» Available data:
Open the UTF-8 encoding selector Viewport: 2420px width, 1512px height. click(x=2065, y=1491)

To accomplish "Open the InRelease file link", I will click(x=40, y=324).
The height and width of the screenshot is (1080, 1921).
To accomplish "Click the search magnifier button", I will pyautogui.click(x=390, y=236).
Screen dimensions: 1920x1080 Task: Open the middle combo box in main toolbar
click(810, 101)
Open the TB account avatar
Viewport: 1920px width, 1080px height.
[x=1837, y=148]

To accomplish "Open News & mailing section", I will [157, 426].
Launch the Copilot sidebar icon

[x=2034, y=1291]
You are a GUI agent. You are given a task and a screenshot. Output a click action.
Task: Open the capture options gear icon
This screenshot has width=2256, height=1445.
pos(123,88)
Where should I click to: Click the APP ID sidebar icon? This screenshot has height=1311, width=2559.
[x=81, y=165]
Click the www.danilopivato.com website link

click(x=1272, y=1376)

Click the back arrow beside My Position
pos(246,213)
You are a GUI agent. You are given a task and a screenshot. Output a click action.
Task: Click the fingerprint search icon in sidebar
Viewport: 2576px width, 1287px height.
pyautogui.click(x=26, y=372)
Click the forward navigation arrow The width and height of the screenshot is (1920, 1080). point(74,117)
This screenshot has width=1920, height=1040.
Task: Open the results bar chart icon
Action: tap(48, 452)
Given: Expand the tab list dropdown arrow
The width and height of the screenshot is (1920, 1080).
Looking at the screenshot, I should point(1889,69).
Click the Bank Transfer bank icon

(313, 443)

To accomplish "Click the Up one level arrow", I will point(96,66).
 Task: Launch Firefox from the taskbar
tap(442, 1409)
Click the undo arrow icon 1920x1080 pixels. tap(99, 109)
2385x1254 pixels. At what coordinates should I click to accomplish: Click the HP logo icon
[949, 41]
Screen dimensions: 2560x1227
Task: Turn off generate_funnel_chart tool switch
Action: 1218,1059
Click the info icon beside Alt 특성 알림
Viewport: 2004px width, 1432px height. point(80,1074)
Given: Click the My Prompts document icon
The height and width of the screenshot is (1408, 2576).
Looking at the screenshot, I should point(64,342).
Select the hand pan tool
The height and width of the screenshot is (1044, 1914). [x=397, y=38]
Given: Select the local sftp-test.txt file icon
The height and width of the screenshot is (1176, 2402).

» Goal of the exercise:
Each line in the listing where the word "search" is found is to be copied.

» Solution:
To accomplish "Click the search magnifier button", I will pyautogui.click(x=390, y=236).
Task: Click the fingerprint search icon in sidebar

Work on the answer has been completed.